Material provided:
* * * * * * *
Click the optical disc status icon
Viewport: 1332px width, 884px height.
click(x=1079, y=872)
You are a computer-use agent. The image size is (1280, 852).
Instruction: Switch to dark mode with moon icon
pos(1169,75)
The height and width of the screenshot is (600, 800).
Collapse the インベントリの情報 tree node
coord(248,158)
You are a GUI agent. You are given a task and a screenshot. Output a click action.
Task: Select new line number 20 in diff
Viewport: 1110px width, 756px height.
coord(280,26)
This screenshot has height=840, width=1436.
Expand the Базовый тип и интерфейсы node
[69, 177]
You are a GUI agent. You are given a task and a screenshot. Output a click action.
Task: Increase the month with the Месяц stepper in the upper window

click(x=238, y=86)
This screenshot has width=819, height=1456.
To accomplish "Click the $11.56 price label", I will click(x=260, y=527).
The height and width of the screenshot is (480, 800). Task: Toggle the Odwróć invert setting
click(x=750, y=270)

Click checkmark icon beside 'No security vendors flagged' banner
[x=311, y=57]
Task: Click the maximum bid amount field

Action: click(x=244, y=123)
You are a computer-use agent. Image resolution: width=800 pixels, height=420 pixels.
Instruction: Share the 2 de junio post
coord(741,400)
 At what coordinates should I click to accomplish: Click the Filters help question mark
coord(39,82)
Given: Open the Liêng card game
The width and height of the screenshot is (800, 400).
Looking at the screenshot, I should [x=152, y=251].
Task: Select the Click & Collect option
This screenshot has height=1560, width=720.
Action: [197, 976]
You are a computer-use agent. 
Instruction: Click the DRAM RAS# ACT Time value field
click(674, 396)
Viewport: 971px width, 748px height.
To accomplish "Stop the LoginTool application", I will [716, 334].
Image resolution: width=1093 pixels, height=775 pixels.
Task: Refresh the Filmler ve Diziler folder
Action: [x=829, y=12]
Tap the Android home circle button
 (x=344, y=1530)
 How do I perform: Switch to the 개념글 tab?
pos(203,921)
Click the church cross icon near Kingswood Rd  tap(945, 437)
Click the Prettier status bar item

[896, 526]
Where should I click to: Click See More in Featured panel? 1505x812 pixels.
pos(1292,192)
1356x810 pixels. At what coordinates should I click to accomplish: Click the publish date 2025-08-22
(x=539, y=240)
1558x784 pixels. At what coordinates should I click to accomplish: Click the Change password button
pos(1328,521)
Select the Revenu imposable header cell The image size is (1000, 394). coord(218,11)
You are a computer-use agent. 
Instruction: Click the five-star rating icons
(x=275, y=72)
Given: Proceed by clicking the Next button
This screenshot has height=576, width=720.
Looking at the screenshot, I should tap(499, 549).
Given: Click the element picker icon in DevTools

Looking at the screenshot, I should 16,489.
* * * * * * *
Exercise directions: Give back the listing above exactly as written.

Written solution:
Click the optical disc status icon
Viewport: 1332px width, 884px height.
click(x=1079, y=872)
You are a computer-use agent. The image size is (1280, 852).
Instruction: Switch to dark mode with moon icon
pos(1169,75)
The height and width of the screenshot is (600, 800).
Collapse the インベントリの情報 tree node
coord(248,158)
You are a GUI agent. You are given a task and a screenshot. Output a click action.
Task: Select new line number 20 in diff
Viewport: 1110px width, 756px height.
coord(280,26)
This screenshot has height=840, width=1436.
Expand the Базовый тип и интерфейсы node
[69, 177]
You are a GUI agent. You are given a task and a screenshot. Output a click action.
Task: Increase the month with the Месяц stepper in the upper window

click(x=238, y=86)
This screenshot has width=819, height=1456.
To accomplish "Click the $11.56 price label", I will click(x=260, y=527).
The height and width of the screenshot is (480, 800). Task: Toggle the Odwróć invert setting
click(x=750, y=270)

Click checkmark icon beside 'No security vendors flagged' banner
[x=311, y=57]
Task: Click the maximum bid amount field

Action: click(x=244, y=123)
You are a computer-use agent. Image resolution: width=800 pixels, height=420 pixels.
Instruction: Share the 2 de junio post
coord(741,400)
 At what coordinates should I click to accomplish: Click the Filters help question mark
coord(39,82)
Given: Open the Liêng card game
The width and height of the screenshot is (800, 400).
Looking at the screenshot, I should [x=152, y=251].
Task: Select the Click & Collect option
This screenshot has height=1560, width=720.
Action: [197, 976]
You are a computer-use agent. 
Instruction: Click the DRAM RAS# ACT Time value field
click(674, 396)
Viewport: 971px width, 748px height.
To accomplish "Stop the LoginTool application", I will [716, 334].
Image resolution: width=1093 pixels, height=775 pixels.
Task: Refresh the Filmler ve Diziler folder
Action: [x=829, y=12]
Tap the Android home circle button
 (x=344, y=1530)
 How do I perform: Switch to the 개념글 tab?
pos(203,921)
Click the church cross icon near Kingswood Rd  tap(945, 437)
Click the Prettier status bar item

[896, 526]
Where should I click to: Click See More in Featured panel? 1505x812 pixels.
pos(1292,192)
1356x810 pixels. At what coordinates should I click to accomplish: Click the publish date 2025-08-22
(x=539, y=240)
1558x784 pixels. At what coordinates should I click to accomplish: Click the Change password button
pos(1328,521)
Select the Revenu imposable header cell The image size is (1000, 394). coord(218,11)
You are a computer-use agent. 
Instruction: Click the five-star rating icons
(x=275, y=72)
Given: Proceed by clicking the Next button
This screenshot has height=576, width=720.
Looking at the screenshot, I should tap(499, 549).
Given: Click the element picker icon in DevTools

Looking at the screenshot, I should 16,489.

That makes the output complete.